(Extracted material begins)

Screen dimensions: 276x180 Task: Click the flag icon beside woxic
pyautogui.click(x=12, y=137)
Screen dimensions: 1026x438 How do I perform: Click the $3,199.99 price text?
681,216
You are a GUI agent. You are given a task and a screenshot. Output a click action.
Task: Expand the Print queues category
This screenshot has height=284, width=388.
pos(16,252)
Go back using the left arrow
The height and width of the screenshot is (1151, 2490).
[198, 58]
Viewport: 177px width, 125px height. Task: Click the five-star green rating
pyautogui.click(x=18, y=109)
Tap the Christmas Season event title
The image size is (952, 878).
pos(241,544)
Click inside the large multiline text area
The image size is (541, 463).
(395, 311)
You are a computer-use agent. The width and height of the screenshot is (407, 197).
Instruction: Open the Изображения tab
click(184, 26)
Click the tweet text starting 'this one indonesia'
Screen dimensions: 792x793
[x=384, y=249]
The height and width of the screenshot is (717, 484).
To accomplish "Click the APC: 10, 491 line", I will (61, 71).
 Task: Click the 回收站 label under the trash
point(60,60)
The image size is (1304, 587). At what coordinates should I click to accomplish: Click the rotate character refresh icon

(Extracted material ends)

### To do:
Output the data above in full and exactly.

### Task response:
Screen dimensions: 276x180 Task: Click the flag icon beside woxic
pyautogui.click(x=12, y=137)
Screen dimensions: 1026x438 How do I perform: Click the $3,199.99 price text?
681,216
You are a GUI agent. You are given a task and a screenshot. Output a click action.
Task: Expand the Print queues category
This screenshot has height=284, width=388.
pos(16,252)
Go back using the left arrow
The height and width of the screenshot is (1151, 2490).
[198, 58]
Viewport: 177px width, 125px height. Task: Click the five-star green rating
pyautogui.click(x=18, y=109)
Tap the Christmas Season event title
The image size is (952, 878).
pos(241,544)
Click inside the large multiline text area
The image size is (541, 463).
(395, 311)
You are a computer-use agent. The width and height of the screenshot is (407, 197).
Instruction: Open the Изображения tab
click(184, 26)
Click the tweet text starting 'this one indonesia'
Screen dimensions: 792x793
[x=384, y=249]
The height and width of the screenshot is (717, 484).
To accomplish "Click the APC: 10, 491 line", I will (61, 71).
 Task: Click the 回收站 label under the trash
point(60,60)
The image size is (1304, 587). At what coordinates should I click to accomplish: Click the rotate character refresh icon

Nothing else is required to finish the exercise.